Please see text for ROC and sensitivity/specificity of CA1 in combination with CA1‐2 transition to discriminate between AD and controls.

DISCUSSION

There were two main findings of this study: (1) Hippocampal volume loss in AD is not diffuse but affects some subfields more than others. In MCI the volume loss is most prominent in CA1‐2 transition, in AD CA1, ERC, subiculum, and total hippocampal volume are affected as well while CA3&DG is spared. (2) CA1‐2 transition was the region which distinguished best between MCI and controls and had the highest statistical power to detect differences between these two groups. CA1‐2 transition and CA1 discriminated best between AD and controls but their power to distinguish between the two was not different from the power of total hippocampal volume. These findings indicate that subfield measurements might be a more sensitive way to detect MCI than whole hippocampus measurements but do not provide an advantage over total hippocampal volume for the detection of AD.

The first finding of this study was that hippocampal volume loss in the AD disease process is regionally selective. In AD, the most prominent volume losses were found in CA1‐2 transition, CA1, subiculum, and ERC, while in MCI only CA1‐2 transition was significantly affected. Although there is general agreement that CA1 is severely affected in AD, there is some controversy if CA2 is affected as well [West et al., 1994; Zarow et al., 2005; Bobinski et al., 1998; Fukutani et al., 1995, 2000]. Because of this and considering the limitations of the CA1‐2 transition label (cf. methods section), we assume that the volume loss in this region is driven by volume loss in the dorsal aspect of CA1 rather than in CA2 itself. This suggests that the dorsal CA1 sector is relatively early affected by the AD disease process when the volume loss in ventral part is still relatively mild. In the AD stage, the atrophic changes in CA1 become more pronounced and the disease also spreads to the subiculum that results in a significant loss of total hippocampal volume. This distribution of hippocampal volume loss in the AD disease process is different from the distribution found in normal aging which was restricted to CA1 and did not affect CA1‐2 transition and subiculum [Mueller et al., 2007]. The pattern of hippocampal volume loss is also in good agreement with findings of neuroimaging studies at 1.5 T using surface mapping and shape analysis to make inferences about pattern of hippocampal subfield volume loss in AD [Apostolova et al., 2006a, b; Csernansky et al., 2005; Wang et al., 2006].

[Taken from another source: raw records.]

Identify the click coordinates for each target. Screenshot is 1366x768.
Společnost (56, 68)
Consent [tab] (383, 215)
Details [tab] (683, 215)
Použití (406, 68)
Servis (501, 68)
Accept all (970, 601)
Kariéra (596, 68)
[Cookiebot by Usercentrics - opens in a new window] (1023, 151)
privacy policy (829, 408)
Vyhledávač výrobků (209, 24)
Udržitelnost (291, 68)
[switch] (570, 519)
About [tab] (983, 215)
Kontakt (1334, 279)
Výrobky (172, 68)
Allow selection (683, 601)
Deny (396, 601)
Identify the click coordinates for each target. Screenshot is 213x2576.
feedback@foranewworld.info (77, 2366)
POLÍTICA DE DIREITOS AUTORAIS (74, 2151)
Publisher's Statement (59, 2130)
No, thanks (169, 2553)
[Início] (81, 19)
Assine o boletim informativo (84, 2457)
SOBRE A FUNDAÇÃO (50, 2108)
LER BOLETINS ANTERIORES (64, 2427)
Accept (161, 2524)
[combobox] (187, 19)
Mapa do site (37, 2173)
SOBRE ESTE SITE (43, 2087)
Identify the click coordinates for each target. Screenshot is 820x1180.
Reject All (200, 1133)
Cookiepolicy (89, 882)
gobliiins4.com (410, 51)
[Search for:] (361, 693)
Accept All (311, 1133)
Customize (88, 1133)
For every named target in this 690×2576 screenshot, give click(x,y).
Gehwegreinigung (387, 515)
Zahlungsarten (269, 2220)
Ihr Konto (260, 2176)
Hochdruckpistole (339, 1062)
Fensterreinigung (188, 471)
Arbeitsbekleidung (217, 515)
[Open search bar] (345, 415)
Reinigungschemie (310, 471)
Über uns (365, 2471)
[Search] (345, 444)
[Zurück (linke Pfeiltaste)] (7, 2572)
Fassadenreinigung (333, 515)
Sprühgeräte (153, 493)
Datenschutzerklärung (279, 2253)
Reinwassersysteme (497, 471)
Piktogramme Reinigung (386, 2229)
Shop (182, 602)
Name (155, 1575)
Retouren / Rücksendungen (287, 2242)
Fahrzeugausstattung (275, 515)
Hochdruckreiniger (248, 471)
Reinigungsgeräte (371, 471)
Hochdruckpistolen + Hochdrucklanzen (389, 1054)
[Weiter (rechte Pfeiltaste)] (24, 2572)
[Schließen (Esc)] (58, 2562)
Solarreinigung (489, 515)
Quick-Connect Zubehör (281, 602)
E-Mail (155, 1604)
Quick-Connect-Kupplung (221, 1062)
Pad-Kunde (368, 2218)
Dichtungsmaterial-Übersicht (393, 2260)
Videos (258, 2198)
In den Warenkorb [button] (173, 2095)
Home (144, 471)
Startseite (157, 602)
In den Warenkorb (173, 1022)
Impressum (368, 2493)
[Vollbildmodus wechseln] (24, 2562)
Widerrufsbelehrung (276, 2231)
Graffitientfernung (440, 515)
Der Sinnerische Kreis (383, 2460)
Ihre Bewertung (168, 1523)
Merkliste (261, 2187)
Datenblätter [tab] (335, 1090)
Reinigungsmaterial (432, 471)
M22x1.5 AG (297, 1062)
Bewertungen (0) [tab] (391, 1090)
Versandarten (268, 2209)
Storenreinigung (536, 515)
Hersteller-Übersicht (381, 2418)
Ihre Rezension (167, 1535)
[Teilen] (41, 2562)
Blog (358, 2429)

More importantly though, the atrophy pattern is in good agreement with histopathological studies that consistently show the most prominent neuronal loss or loss of synaptic density in CA1, subiculum and ERC in subjects diagnosed with AD and milder neuron loss mostly restricted to CA1 in subjects suffering from MCI. For example, Fukutani et al. [ 1995] analyzed the relationship between neurofibrillary tangles (NFT) and unaffected neurons in CA1‐4, subiculum, and ERC in six controls and six AD and found significantly increased numbers of NFT in all subfields and decreased numbers of unaffected neurons in CA1, subiculum, and ERC in AD compared to controls. Rössler et al. [ 2002] studied the relationship between Braak stage and neuron loss in hippocampal subfields in 28 subjects. Compared to stage I, neuron count in CA1 was reduced by 33% in stage IV and by 51% in stage V. The subiculum only became affected in stage V (22% neuron loss). West et al. [ 1994] assessed neuron counts in the dentate gyrus, CA2/3 and CA1 in seven AD and 19 healthy controls and found the most distinctive cell loss in CA1 (−68%) and less severe losses in subiculum (−47%) and hilus (−25%). The fact that the patterns of regional volume loss found in this neuroimaging study closely resemble the patterns of neuron loss and reduction of synaptic density described in those neuropathological studies, suggests that these volumetric measurements reflect those histopathological changes.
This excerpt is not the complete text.